Should Pork Change Your BYOD Policy?

In In Re Pork Antitrust Litig., No. 18-cv-1776 (D. Minn. Mar. 31, 2022), American pork industry companies were accused of price-fixing. The plaintiffs served one of the defendants, Hormel, with several requests for production and interrogatories regarding personal cell phone text messages and data from its current and former employees. Hormel objected to these requests on the grounds that it did not have possession, custody, or control of information from the custodians’ personal cell phones. The plaintiffs also subpoenaed the custodians directly for the information.

Since no production agreement was reached among the plaintiffs, custodians, and Hormel, the plaintiffs filed a motion requesting that the court find that Hormel had a duty to preserve and produce text messages from its employees' mobile devices and should be compelled to produce relevant messages.

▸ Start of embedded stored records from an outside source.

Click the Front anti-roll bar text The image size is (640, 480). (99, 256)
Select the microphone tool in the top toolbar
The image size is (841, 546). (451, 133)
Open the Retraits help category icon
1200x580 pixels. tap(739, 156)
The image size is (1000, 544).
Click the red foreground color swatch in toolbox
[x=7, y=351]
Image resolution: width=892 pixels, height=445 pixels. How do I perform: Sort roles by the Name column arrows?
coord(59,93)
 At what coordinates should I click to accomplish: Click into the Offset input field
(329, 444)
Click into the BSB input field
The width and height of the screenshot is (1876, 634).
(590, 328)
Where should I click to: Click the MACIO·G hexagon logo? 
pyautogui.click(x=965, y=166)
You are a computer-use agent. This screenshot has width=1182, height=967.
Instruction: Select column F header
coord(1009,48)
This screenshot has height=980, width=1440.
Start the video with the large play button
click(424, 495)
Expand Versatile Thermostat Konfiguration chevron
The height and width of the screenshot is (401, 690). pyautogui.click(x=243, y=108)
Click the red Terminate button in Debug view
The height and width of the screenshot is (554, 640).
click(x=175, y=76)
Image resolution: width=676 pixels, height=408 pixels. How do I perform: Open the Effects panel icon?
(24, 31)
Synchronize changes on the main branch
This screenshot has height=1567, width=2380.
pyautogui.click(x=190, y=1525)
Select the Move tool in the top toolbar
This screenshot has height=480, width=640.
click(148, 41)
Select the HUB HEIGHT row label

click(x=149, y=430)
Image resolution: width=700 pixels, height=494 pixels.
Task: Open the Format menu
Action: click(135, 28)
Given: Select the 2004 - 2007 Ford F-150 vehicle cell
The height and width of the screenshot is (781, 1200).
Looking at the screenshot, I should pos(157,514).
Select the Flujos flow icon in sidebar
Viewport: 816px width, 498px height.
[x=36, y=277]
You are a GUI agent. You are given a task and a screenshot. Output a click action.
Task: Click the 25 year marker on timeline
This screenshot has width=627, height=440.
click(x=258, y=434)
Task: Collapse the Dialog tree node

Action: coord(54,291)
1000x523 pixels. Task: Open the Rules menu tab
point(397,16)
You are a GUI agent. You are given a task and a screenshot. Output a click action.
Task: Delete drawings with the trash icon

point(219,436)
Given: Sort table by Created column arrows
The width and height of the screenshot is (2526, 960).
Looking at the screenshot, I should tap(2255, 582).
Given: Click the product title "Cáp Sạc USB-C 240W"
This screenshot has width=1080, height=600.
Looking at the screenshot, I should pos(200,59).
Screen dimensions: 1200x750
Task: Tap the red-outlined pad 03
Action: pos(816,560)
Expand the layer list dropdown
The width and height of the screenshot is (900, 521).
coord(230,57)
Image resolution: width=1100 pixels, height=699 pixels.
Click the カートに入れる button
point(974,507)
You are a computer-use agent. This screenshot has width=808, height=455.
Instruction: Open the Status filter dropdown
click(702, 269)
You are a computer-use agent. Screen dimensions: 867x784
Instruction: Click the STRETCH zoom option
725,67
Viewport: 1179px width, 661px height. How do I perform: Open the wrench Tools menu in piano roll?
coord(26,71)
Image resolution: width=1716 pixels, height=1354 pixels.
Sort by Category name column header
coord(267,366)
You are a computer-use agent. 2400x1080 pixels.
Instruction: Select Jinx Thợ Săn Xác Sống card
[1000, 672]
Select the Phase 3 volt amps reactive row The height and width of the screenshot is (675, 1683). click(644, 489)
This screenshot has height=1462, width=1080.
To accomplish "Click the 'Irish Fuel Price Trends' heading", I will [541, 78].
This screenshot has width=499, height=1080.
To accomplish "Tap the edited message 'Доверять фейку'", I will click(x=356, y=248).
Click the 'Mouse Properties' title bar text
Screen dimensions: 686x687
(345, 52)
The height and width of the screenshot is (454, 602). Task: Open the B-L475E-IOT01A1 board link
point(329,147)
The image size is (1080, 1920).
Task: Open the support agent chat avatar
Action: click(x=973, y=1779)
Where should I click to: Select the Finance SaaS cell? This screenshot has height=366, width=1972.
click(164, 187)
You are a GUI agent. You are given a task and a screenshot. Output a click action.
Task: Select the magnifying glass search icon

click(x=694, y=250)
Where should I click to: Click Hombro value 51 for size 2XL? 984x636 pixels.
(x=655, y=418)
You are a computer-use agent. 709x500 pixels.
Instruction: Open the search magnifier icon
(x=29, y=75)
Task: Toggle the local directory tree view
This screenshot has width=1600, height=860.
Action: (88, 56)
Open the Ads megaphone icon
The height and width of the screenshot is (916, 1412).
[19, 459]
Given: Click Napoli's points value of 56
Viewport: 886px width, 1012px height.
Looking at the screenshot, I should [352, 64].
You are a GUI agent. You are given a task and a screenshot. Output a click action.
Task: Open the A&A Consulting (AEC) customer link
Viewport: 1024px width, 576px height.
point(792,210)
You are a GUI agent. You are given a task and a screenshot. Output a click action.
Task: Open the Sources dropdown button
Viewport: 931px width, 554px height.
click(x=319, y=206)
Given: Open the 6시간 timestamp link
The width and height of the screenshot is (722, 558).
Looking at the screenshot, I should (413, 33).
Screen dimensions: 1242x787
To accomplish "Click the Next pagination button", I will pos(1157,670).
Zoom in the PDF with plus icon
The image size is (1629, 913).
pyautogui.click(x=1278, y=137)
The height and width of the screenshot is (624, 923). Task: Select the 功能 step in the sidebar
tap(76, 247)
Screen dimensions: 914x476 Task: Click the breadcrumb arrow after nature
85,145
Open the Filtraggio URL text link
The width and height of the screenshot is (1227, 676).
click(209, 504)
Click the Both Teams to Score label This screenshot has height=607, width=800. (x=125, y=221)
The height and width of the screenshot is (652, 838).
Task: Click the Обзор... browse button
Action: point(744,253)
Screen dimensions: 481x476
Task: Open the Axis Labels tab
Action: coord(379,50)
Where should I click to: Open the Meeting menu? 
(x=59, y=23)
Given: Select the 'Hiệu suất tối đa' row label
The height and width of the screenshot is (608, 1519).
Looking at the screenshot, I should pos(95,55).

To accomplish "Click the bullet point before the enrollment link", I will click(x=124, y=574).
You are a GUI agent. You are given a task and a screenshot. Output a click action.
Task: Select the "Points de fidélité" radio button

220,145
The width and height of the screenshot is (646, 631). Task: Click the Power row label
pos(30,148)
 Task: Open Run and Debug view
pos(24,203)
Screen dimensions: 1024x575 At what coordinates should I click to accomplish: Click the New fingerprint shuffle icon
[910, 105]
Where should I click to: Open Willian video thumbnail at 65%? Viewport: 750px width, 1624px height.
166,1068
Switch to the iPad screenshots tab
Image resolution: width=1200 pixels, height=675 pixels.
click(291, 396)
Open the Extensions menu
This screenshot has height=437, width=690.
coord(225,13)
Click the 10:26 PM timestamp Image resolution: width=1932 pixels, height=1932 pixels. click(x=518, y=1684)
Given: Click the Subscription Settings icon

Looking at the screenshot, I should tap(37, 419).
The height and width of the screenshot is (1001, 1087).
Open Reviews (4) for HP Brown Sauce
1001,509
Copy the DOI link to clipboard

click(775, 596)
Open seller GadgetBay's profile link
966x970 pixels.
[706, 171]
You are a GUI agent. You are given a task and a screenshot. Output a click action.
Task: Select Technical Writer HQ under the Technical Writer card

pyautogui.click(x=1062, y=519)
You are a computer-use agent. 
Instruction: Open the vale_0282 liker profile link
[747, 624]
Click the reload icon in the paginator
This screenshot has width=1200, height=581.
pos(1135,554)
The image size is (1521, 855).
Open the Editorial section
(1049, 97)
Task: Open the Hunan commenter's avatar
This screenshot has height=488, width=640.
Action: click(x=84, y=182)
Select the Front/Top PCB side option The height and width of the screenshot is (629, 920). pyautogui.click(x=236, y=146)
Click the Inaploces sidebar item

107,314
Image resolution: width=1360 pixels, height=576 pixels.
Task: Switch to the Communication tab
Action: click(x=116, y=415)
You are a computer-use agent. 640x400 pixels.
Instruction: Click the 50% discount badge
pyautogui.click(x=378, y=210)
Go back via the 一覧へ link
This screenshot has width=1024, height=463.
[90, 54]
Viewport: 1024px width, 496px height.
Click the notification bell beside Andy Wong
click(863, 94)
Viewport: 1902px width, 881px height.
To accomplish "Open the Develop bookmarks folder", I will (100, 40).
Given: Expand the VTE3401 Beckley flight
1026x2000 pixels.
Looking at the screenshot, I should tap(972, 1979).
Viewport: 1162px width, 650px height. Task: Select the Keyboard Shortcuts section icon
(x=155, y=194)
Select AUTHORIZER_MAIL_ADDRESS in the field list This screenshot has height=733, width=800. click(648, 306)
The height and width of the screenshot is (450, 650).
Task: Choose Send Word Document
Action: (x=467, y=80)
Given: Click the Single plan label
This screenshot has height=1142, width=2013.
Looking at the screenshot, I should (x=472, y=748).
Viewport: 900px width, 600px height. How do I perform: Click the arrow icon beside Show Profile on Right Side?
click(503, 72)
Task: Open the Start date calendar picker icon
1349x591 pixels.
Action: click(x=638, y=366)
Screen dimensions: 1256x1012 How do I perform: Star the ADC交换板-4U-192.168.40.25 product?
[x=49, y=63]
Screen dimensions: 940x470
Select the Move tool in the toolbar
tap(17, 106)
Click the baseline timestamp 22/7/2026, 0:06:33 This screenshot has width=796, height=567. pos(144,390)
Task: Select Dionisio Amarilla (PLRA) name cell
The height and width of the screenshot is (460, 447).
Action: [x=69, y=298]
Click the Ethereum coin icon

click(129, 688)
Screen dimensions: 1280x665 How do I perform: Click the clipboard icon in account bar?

The court found that Hormel’s Bring Your Own Device (BYOD) policy did not give Hormel authority to access, view, image, or control employees' mobile device content not already being synced to Hormel's systems. The court also found that Hormel’s ability to ask for employee cooperation did not amount to control over the employee’s mobile device content. Accordingly, the court did not require Hormel to produce the texts. The court did, however, enforce certain subpoenas issued directly to Hormel custodians for text messages. The Exterro case law alert has more details on the case, and features my brief expert commentary.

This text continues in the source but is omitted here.